[Kurze Aufgabe]
Schreib die Einträge von der Zeile mit "Rohstoffe (217, 1017)" bis einschließlich der Zeile mit "Maximale (22, 116)" noch einmal vollständig mit ihren Bezeichnungen ab, und nur diese. Skaliere dabei jede Koordinate mit dem Faktor 0,6 und runde auf ganze Zahlen, wobei ,5 aufgerundet wird.

═══

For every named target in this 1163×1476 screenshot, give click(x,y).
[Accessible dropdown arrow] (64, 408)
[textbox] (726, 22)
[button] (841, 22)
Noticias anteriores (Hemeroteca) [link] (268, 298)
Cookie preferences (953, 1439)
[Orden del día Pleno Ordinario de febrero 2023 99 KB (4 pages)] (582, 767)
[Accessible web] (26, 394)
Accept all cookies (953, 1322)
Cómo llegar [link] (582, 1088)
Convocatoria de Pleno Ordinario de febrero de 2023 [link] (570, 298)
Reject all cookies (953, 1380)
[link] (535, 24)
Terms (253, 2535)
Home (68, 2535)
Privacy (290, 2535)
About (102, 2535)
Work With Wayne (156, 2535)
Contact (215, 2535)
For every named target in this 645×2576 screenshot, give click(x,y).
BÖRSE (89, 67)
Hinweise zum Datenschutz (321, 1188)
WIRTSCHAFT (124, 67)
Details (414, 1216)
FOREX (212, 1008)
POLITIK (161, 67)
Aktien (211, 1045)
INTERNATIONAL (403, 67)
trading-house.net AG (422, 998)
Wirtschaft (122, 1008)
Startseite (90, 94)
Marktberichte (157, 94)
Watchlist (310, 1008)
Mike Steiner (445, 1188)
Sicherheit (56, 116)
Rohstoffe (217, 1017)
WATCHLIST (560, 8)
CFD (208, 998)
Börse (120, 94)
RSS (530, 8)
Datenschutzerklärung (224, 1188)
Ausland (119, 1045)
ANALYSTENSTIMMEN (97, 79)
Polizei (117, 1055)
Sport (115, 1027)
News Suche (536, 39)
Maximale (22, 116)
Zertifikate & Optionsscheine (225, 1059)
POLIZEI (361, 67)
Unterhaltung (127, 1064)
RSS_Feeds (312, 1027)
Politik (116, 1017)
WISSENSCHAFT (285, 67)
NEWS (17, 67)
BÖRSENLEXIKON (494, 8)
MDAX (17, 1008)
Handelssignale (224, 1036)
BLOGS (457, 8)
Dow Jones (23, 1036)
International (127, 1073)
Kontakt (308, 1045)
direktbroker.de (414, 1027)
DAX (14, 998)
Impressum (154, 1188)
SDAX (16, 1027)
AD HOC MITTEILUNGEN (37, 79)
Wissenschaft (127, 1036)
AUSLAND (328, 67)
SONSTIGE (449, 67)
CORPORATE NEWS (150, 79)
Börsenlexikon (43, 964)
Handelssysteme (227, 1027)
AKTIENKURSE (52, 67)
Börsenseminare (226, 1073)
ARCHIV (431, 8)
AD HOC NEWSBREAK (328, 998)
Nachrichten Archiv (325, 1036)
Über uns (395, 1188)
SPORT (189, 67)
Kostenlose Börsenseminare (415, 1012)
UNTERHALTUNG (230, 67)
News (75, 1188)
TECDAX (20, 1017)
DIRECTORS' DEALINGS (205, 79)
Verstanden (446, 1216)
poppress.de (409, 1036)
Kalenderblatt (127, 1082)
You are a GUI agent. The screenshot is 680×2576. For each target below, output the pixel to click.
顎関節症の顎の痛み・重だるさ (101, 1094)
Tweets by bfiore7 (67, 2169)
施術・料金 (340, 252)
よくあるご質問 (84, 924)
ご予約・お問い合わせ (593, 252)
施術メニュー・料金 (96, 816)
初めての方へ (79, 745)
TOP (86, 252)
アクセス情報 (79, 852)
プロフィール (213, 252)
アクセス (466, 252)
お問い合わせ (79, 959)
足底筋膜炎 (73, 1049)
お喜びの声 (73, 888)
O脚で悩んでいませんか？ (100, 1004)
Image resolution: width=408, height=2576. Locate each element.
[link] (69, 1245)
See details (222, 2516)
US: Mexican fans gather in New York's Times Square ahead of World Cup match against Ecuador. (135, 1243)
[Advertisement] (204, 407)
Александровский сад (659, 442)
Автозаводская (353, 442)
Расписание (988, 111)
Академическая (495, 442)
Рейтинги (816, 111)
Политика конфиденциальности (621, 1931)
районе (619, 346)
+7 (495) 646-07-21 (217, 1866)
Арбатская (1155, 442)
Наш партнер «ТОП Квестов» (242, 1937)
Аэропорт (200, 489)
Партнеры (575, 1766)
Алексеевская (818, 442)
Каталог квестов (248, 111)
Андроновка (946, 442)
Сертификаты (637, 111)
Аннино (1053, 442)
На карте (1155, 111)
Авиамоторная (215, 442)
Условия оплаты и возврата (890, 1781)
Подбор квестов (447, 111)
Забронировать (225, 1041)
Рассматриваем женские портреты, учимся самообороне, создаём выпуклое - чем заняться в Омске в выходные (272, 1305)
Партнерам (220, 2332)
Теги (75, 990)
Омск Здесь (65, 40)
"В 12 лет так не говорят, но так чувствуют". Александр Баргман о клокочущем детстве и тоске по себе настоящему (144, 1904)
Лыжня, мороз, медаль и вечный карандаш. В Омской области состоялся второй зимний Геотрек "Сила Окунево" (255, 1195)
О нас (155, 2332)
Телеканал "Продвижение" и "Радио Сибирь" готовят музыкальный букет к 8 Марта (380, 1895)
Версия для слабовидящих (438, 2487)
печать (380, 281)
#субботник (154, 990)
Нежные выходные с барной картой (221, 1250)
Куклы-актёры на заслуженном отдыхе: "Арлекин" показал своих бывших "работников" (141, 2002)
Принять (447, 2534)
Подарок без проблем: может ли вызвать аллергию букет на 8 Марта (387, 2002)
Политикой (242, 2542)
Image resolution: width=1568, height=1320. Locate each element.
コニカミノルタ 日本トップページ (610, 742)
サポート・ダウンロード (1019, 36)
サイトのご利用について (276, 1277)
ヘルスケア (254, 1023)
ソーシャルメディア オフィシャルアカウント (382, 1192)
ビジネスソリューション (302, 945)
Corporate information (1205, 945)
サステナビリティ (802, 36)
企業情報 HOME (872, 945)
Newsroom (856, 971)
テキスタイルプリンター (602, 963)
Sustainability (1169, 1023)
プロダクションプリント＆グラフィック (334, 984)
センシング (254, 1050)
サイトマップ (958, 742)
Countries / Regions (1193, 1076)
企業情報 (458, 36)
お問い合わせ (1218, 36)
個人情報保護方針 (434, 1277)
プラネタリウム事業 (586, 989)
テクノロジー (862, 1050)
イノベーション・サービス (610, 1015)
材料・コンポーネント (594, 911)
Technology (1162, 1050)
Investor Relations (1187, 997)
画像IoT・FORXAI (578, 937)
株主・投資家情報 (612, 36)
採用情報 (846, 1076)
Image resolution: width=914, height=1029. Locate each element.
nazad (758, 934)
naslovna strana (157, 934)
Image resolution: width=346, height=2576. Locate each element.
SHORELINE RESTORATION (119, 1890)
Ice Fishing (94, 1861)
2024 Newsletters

═══

[Vollständige Antwort]
Rohstoffe (130, 610)
WATCHLIST (336, 5)
CFD (125, 599)
Börse (72, 56)
RSS (318, 5)
Datenschutzerklärung (134, 713)
Ausland (71, 627)
ANALYSTENSTIMMEN (58, 47)
Polizei (70, 633)
Sport (69, 616)
News Suche (322, 23)
Maximale (13, 70)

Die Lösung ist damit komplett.